魔王の込めた生命力が尽きるまで攻撃を続けるか。
あるいは、回復する余地もないほど一撃で吹き飛ばすかだ。
俺は、後者を選択した。多分、何とかなりそうなので。
「戦神ミストルよ。この日、この地、この場の決戦を、捧げ奉る」
ミスリルの剣を両手に持ち、眼前に構え、静かに言葉を紡ぐ。
俺がかつて神界に赴いた際、特に力を貸してくれた神様が数柱いる。
ミストルはその一つで、強大な敵との決戦があれば、力を貸してくれる存在だ。
「我が剣、我が刃、我が力に、敵を討ち果たす加護を……」
祈りによって神様から授けられる力は非常に強力だ。反面、神様の気分次第で発動しないこともある。
この祈りが届かない場合、この辺り一体の森が壊滅するのを覚悟で、キメラと戦わなければならない。できれば、それは避けたい。
果たして、祈りは通じた。
ミスリルの長剣の内側から黄金色の光が溢れ、刀身を覆う。戦神が与えてくれた、必殺の力。これを受けて無事なのは魔王くらい。
「ちょっとずるっぽいが、これで決めさせてもらう!」
<<我らも行こう>>
思念が聞こえると同時、銀狼達が拘束されているキメラに向かって走り出した。彼らの目的は牽制。目が二つしか無いキメラの視界を遮るように、素速い動きで翻弄に掛かる。
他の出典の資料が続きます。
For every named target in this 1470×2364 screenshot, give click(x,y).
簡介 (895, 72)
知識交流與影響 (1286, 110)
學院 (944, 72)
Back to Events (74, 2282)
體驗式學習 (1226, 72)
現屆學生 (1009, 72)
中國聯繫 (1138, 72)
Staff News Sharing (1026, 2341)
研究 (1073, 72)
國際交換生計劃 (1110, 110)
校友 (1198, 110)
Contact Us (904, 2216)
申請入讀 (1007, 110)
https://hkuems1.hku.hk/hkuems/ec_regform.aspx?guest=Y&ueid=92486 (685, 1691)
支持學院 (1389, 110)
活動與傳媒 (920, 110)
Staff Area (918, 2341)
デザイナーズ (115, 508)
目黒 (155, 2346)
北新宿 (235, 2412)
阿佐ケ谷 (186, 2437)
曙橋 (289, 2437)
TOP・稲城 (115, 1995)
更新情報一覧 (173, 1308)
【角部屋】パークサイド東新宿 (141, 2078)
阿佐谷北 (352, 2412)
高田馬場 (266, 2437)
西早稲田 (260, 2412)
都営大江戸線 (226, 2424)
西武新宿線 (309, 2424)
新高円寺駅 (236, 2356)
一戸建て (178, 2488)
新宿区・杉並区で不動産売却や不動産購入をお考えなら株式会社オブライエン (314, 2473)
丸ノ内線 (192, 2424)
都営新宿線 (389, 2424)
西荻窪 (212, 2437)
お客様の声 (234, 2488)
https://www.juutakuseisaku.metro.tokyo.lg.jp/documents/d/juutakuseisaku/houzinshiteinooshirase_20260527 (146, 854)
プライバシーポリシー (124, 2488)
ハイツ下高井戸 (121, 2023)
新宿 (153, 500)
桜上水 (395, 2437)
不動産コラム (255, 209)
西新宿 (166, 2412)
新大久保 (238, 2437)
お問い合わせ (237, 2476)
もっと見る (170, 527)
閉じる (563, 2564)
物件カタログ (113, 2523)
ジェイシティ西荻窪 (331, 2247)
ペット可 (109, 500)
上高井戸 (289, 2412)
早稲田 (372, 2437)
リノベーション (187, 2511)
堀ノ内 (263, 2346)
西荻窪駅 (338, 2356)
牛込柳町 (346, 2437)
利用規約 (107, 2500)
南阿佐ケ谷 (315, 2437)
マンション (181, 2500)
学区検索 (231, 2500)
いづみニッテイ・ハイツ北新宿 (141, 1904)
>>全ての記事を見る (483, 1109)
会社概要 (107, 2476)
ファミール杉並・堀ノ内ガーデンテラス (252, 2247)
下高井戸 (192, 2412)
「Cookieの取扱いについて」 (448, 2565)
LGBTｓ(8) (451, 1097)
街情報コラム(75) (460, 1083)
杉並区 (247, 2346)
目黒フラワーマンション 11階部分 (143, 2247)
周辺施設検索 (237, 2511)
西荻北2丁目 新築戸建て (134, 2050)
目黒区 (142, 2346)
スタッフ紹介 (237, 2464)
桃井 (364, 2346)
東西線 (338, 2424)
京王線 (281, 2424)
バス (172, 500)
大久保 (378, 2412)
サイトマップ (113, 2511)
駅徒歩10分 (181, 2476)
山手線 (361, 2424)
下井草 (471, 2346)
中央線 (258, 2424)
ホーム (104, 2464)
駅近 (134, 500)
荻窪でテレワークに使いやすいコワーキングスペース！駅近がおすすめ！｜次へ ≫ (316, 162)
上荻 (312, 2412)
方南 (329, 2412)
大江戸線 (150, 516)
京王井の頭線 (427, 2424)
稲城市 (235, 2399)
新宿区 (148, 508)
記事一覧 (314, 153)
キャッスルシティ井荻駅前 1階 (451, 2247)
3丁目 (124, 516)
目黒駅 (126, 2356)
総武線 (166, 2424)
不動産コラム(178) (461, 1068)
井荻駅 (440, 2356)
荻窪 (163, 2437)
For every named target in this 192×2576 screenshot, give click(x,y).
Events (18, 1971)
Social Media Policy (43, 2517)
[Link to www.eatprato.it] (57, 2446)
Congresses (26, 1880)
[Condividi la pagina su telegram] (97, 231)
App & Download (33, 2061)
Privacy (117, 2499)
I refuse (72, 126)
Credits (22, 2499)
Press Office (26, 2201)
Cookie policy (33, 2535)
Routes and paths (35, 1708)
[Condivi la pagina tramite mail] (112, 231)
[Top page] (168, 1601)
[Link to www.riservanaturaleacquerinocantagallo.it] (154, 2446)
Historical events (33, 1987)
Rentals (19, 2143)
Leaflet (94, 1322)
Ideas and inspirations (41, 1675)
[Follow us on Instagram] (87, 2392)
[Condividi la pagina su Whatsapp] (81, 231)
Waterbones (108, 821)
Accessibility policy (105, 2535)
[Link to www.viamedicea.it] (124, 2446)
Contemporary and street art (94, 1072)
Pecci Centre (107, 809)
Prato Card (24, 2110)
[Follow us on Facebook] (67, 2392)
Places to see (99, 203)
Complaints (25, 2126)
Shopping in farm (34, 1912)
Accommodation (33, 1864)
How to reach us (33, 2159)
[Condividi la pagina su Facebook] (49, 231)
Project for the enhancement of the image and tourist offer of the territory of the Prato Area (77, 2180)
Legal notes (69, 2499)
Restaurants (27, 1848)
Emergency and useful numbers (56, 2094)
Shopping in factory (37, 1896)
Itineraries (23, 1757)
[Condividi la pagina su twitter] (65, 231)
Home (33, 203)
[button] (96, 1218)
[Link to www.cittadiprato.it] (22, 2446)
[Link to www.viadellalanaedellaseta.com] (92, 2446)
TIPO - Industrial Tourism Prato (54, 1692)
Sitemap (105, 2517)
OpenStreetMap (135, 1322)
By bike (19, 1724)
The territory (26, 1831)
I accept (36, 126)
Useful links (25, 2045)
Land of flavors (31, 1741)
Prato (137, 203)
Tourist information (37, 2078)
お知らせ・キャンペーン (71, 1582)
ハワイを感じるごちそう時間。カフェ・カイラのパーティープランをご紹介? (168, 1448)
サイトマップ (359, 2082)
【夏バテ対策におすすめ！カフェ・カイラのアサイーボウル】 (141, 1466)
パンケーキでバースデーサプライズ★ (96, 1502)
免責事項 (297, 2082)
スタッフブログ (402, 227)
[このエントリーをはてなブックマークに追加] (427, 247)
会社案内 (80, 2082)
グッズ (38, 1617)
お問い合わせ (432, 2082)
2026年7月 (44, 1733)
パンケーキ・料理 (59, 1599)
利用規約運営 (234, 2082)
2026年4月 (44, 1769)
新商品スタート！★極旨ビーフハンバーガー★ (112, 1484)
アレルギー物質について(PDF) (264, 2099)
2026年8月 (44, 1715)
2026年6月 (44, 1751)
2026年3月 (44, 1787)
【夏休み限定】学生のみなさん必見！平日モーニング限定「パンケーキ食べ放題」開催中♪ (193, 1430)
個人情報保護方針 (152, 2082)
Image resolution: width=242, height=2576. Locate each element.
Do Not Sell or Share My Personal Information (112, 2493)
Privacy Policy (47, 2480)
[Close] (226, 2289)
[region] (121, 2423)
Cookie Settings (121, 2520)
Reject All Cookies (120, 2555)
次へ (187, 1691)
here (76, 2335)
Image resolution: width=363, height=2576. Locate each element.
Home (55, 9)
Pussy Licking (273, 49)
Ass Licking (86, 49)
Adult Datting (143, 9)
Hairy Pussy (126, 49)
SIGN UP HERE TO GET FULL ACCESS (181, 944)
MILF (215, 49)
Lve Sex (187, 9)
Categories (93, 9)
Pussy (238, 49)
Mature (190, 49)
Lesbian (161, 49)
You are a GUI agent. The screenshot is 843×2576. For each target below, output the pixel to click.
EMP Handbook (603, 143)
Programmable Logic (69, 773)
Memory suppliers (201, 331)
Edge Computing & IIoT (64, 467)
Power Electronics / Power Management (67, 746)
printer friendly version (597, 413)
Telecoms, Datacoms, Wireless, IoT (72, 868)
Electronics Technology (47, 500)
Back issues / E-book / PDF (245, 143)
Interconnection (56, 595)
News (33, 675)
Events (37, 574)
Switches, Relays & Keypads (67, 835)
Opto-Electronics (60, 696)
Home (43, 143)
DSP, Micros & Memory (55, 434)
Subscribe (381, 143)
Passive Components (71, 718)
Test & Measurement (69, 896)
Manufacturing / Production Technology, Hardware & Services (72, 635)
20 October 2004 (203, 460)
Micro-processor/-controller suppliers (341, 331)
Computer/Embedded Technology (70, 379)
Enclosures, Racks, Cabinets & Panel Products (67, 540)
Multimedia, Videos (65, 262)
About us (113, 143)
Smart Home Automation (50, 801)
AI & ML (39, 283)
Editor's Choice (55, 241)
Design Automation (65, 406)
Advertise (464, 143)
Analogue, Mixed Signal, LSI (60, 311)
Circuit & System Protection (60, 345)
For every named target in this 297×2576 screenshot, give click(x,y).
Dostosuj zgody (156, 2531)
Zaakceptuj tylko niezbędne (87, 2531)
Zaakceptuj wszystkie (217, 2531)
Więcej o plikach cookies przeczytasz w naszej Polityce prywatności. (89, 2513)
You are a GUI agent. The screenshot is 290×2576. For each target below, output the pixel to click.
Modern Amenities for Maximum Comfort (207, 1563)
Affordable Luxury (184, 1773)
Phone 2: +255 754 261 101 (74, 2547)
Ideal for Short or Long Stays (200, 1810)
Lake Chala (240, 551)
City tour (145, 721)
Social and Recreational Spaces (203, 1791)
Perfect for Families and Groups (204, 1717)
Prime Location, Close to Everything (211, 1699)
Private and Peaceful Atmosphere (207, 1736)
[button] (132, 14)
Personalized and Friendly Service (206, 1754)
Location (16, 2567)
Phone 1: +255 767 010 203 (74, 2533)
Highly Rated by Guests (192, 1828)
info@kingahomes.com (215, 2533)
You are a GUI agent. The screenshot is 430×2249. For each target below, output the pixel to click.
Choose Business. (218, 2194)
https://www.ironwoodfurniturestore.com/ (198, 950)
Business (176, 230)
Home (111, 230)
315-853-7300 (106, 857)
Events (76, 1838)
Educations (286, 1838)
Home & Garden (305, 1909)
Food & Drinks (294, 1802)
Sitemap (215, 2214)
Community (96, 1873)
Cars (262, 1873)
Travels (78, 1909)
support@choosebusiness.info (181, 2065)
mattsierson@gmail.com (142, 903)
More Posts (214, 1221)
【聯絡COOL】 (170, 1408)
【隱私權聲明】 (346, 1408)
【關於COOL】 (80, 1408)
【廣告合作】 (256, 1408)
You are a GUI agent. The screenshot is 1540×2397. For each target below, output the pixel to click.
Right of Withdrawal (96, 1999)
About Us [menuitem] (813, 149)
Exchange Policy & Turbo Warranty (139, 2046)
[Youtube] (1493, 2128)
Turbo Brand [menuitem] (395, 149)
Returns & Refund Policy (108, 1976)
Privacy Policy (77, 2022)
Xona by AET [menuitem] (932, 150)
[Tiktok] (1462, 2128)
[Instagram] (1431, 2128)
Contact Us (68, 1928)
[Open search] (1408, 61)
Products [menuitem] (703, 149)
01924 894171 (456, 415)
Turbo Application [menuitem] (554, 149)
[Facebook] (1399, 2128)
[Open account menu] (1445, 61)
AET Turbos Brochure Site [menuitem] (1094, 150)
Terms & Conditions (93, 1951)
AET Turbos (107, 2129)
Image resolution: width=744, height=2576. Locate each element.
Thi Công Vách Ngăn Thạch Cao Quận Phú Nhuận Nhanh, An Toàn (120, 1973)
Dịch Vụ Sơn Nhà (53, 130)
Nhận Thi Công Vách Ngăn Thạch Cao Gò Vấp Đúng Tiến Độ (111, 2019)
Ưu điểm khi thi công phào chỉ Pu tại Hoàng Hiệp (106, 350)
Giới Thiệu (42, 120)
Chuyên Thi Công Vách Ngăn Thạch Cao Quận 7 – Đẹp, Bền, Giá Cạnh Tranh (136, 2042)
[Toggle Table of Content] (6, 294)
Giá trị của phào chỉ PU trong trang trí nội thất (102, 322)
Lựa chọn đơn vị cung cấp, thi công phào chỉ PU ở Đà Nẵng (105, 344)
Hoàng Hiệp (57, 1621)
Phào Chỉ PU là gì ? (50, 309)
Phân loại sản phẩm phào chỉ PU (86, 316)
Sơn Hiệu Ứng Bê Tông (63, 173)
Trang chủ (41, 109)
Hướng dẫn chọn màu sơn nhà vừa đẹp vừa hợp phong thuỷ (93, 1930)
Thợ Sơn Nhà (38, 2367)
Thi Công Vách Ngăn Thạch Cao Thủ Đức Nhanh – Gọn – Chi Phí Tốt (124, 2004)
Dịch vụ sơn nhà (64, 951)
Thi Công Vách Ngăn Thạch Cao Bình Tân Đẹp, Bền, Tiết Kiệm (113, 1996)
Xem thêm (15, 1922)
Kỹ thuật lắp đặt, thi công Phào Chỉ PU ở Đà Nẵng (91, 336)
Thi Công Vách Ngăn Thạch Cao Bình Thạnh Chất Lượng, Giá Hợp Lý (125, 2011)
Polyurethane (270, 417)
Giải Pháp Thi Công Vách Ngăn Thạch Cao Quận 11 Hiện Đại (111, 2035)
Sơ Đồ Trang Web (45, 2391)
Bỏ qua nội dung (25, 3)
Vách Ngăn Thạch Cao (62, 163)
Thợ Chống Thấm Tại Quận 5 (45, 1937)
拘束され、視界を奪われたキメラに接近するのは、あまりにも簡単だった。
正面から距離を詰めた俺は、身体強化で飛び上がり、三メートル以上の高さにある胴体の前に到達。
狙いは頭ではなく、身体の中心。
ここが魔王の込めた魔力の源泉だ。
「いけぇ!」
叫びと共に、黄金に輝く刃を突き立てた。
戦神の加護を受けた刃はキメラの身体を易々と貫いた。まるで、豆腐に箸でも突き立てるような感覚だ。
銀の森に、三度大地を震わす轟音が響く。
しかし、違うのはその性質だ。最初と二つ目は怒りの咆吼。三度目は悲鳴。
「……やったか! いや、今の無し。倒してから言う!」
着地と同時に思わず良くない台詞が出てしまった。喜ぶのは撃破を確認してからだ。
素速く距離を取り、魔王のキメラを見上げる。悲鳴とも慟哭ともつかないその声は徐々に細り、拘束魔法の影響で、全身が傷だらけになっていく。
間違いない、胴体に突き立った剣の力で回復力の源を砕かれた影響だ。
<<見事だ。我らが恩人イスト>>
いつのまにか隣に来ていた銀狼のリーダーの言葉が聞こえた。勝利を確信した言い方だった。
回復できなくなった魔王のキメラは見る間に弱っていた。このまま拘束魔法に任せておいても倒しきれるだろう。
「終わらせましょう」
とんでもない化け物とはいえ、じわじわとなぶり殺すのは趣味じゃない。それに、死ぬ間際になにかされると面倒だ。
俺は脳内で魔法を用意。周囲に光り輝く槍が生み出される。
「……裁きの光槍よ、貫け!」
二十本の光槍は、今度こそ魔王のキメラに止めを刺した。